Supplied passage:
------------------------

The survey also revealed some 42% of those caring for people with eating disorders are paying for treatment at their own expense.
Of the 100 people surveyed, 40% have handed over €10,000 and upwards from personal funds, alongside 13% who have paid between €20,000 and €50,000 for treatment.
Some 4% of carers surveyed have spent over €50,000.
The main cost incurred was for counselling and psychotherapy, with 85% saying they paid from their own resources, followed by a dietician/nutritionist (63%), psychologist (38%), psychiatrist (29%) and family therapy (25%).
A total of 41% used private health insurance to pay for some treatment but most plans provide a maximum of 100 days of in-patient cover, often discharging patients too early to ensure proper recovery and putting them at risk of a relapse, Ms Brennan said.
“Three months sounds like a reasonable period of time, but when you’re trying to deal with an eating disorder, it’s a long, slow process.”
“Three months is nothing.”
The Department of Health estimates up to 200,000 people in Ireland are affected by eating disorders including bulimia nervosa, binge eating and anorexia nervosa.
Nicola Spendlove: A battle with herself

Nicola Spendlove is well known in Waterford's theatre scene, and in her professional life as an occupational therapist. But her secret battle with her body has taken up more of her life than anyone could have guessed.

------------------------

Raw data:
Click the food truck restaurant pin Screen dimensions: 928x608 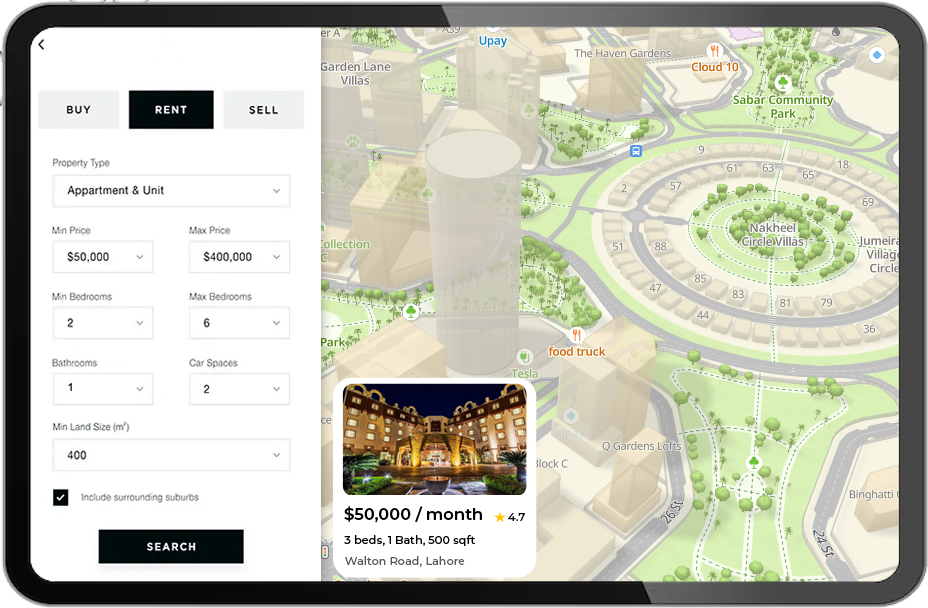pos(576,335)
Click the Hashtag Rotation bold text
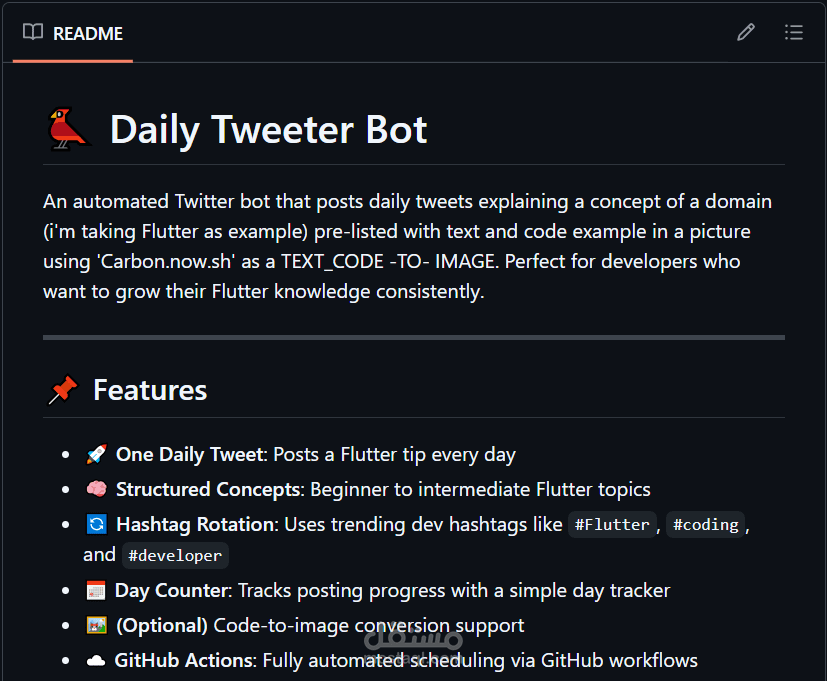827x681 pixels. click(x=195, y=525)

------------------------

Activities:
1 - From the eating disorder survey passage, list every treatment type that carers reported paying for from their own resources, with the percentage given for each.
2 - Continue the eating disorder survey passage, starting right after its final sentence about Nicola Spendlove.

Responses to the exercise:
1 -
- Counselling and psychotherapy: 85%
- Dietician/nutritionist: 63%
- Psychologist: 38%
- Psychiatrist: 29%
- Family therapy: 25%

2 -
When Nicola was at her thinnest — numbers she won't give, because she knows the effect those details had on her — she wore it as a badge of honour.
“I will cringingly admit that when someone talks about an eating disorder, I automatically want to know how small they are — and if they don’t look like a prisoner at a concentration camp I reason that they can’t have been 'that sick'.”
Nicola was naturally thin as a child, to the point that her classmates called her anorexic, without knowing what the word actually meant. The first sign of a problem for her was that, instead of balking at the term, she actually loved it.
"Even if you’re trying to compliment someone, the body is an ever-changing entity that it is dangerous to tie to your worth or identity.”
As her body grew, Nicola lost the gaunt look but remained slim.
Despite the apparent enviable metabolism, Nicola’s disordered eating habits started around this time, and she began forcing herself to get sick.
"It wasn’t the only form of self-harm I engaged in at the time — I still struggle to understand my mindset, but it was as if when puberty kicked in there was a self-destruct button that suddenly seemed irresistible."
Nicola panicked when she began to gain weight in college.
“I saw photos of my stomach from nights out, still wearing the crop tops that I used to don so effortlessly, and noticed a new softness,” she said.
Nicola saw flaws in herself that nobody else saw and in her late 20s, and began trying to lose weight again, joining diet clubs and online fitness communities.
“The skinny jeans I bought in secondary school suddenly fit like a glove again,” she said.
"The strangest part was that I couldn’t see any difference in the mirror. I uploaded half-naked before and after photos of myself on to fitness forums, but no matter how many compliments I got from strangers on the internet I couldn’t bring myself to believe they were doing anything but secretly laughing at me. "
In her own words, Nicola became an “absolute drag” to be around. But once again, her friends would call her “too thin”.
“And there it was,” she said. “There was my drug.”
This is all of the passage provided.